Written task ▸ Copy out every line from the one containing "Task: Open the Asiabet88 bookmaker link" down to the one containing "click(x=395, y=84)", shifting each coordinate in the answers by adding 18 to every number and leaving all other text unchanged.

-.-.-

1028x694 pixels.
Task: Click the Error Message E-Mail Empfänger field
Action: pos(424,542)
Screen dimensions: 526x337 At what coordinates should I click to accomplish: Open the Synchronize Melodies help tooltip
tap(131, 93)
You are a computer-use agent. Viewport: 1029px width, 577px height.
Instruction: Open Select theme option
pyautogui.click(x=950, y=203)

-.-.-

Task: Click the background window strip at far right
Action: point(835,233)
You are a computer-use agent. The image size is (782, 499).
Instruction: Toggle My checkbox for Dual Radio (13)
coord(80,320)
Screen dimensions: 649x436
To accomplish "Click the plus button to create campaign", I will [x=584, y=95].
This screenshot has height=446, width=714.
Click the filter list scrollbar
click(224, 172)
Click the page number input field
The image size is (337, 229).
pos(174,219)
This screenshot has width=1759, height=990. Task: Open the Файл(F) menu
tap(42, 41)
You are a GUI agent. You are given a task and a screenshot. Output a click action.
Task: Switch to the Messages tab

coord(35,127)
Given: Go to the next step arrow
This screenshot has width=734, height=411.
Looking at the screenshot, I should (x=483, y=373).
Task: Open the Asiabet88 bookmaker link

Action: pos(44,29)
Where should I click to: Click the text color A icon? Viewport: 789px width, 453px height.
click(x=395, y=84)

-.-.-

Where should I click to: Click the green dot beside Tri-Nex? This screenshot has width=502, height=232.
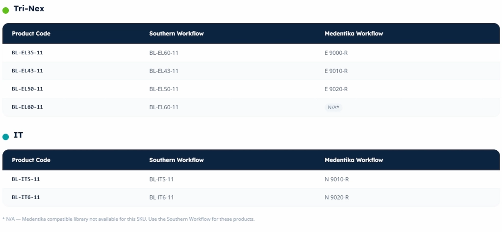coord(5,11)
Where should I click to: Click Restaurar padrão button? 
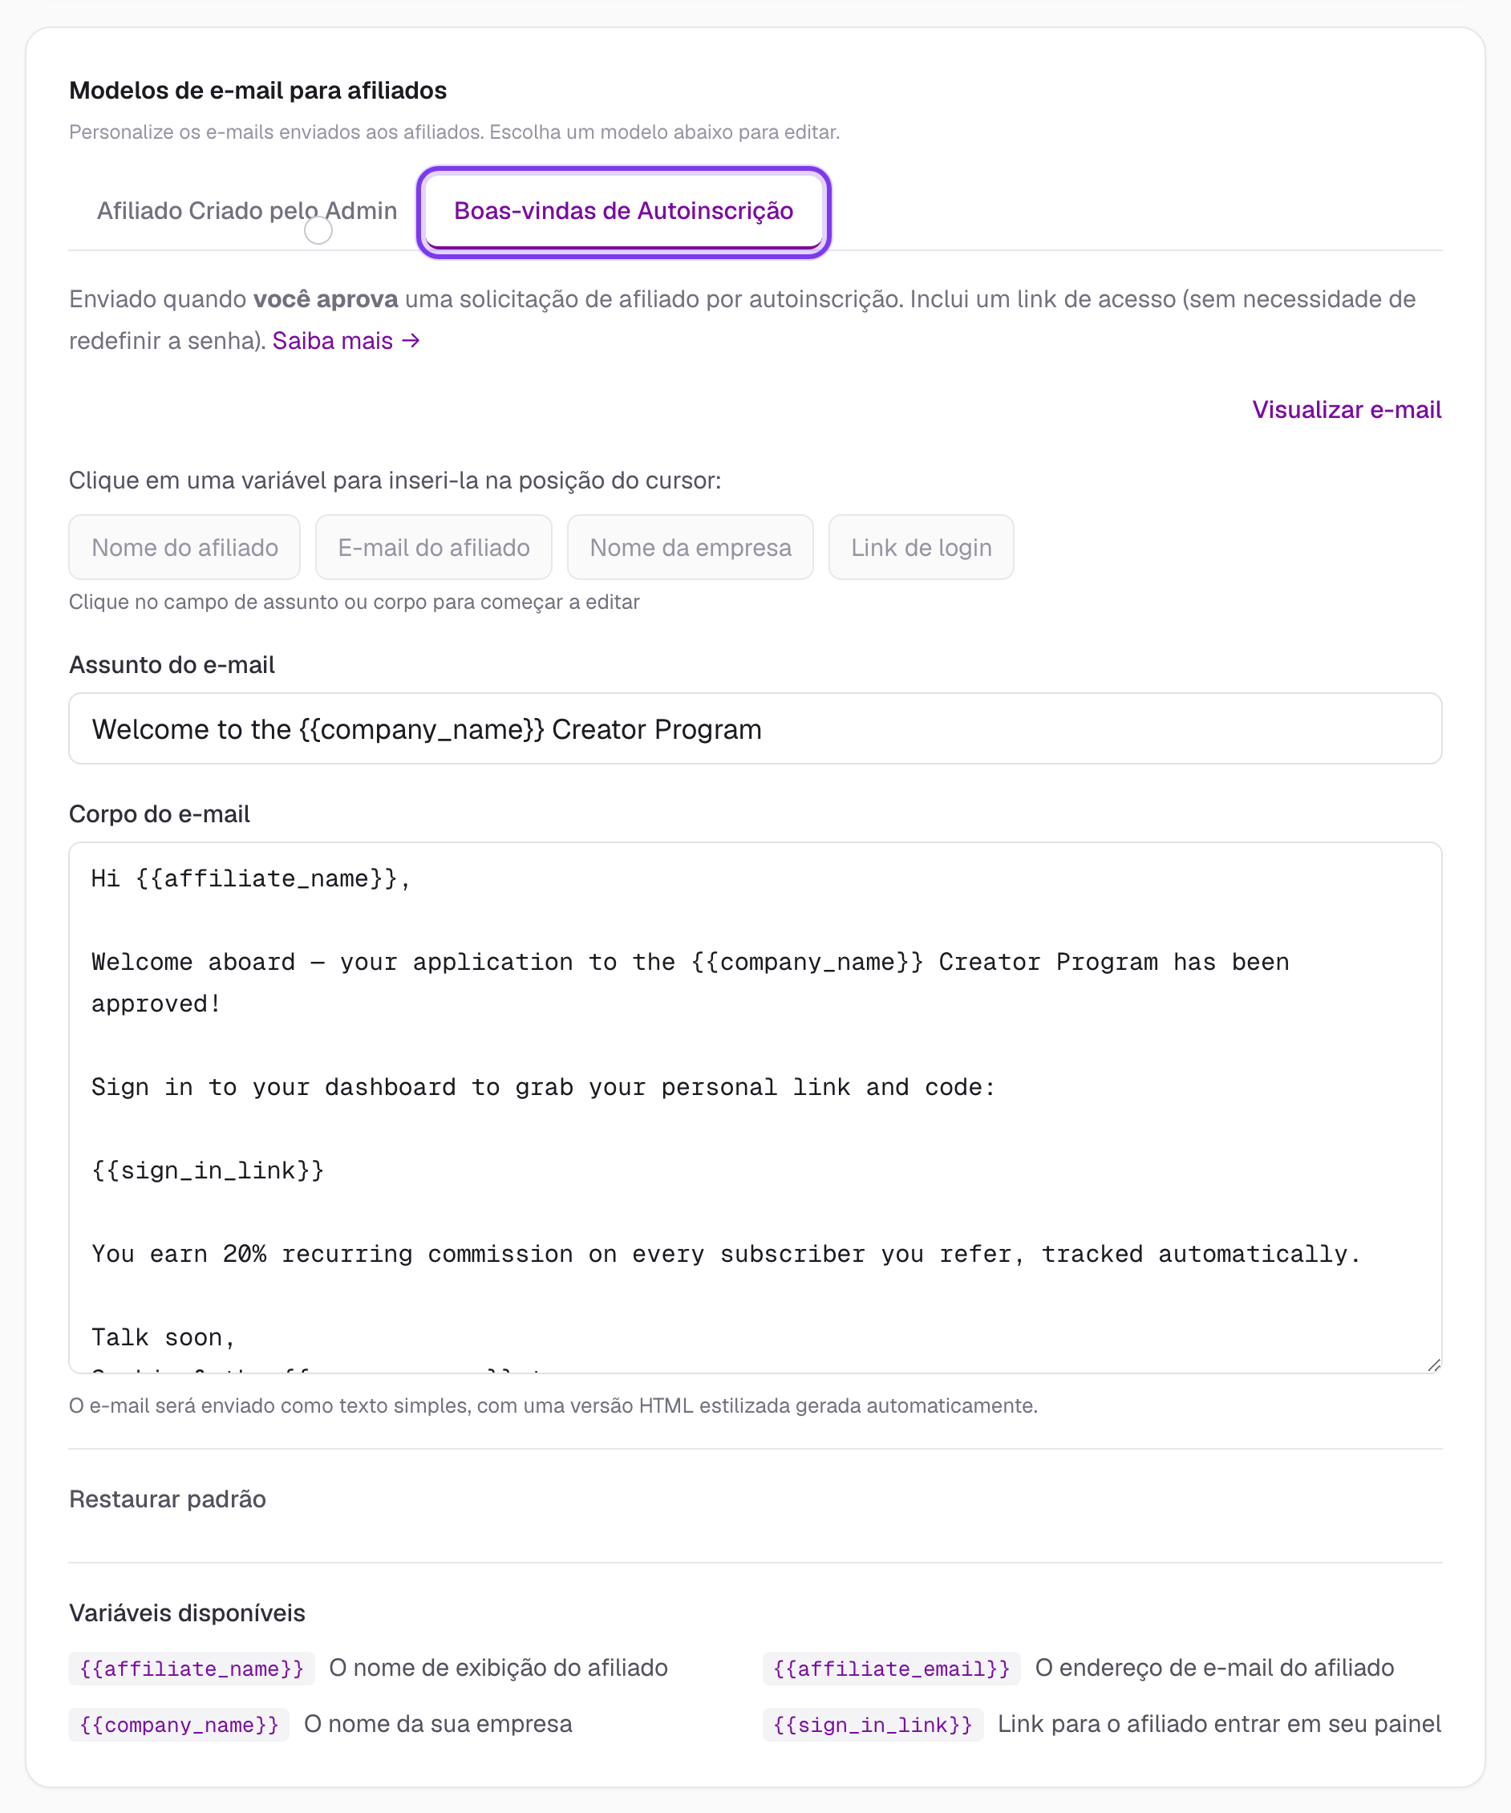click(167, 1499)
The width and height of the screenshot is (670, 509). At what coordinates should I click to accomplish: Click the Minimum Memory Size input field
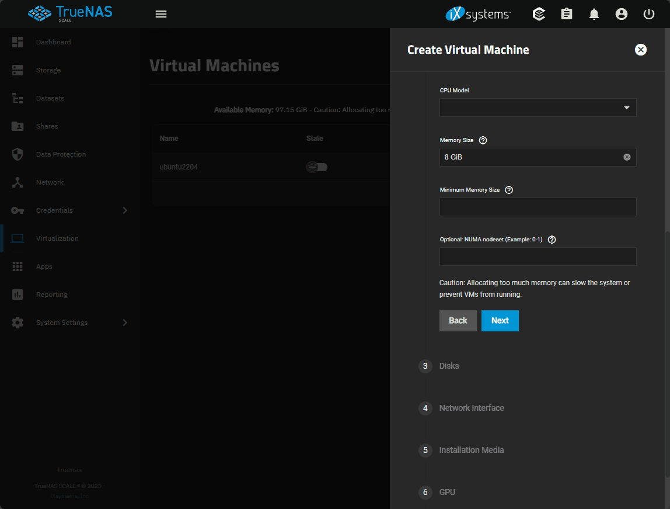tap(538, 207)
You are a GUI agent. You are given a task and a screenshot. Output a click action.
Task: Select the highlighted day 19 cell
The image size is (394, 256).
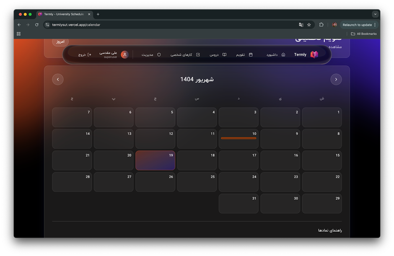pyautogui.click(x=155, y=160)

-.-.-

Right answer ▸
Task: Open the Asiabet88 bookmaker link

Action: pos(62,47)
Where should I click to: Click the text color A icon? Viewport: 789px width, 453px height.
click(x=413, y=102)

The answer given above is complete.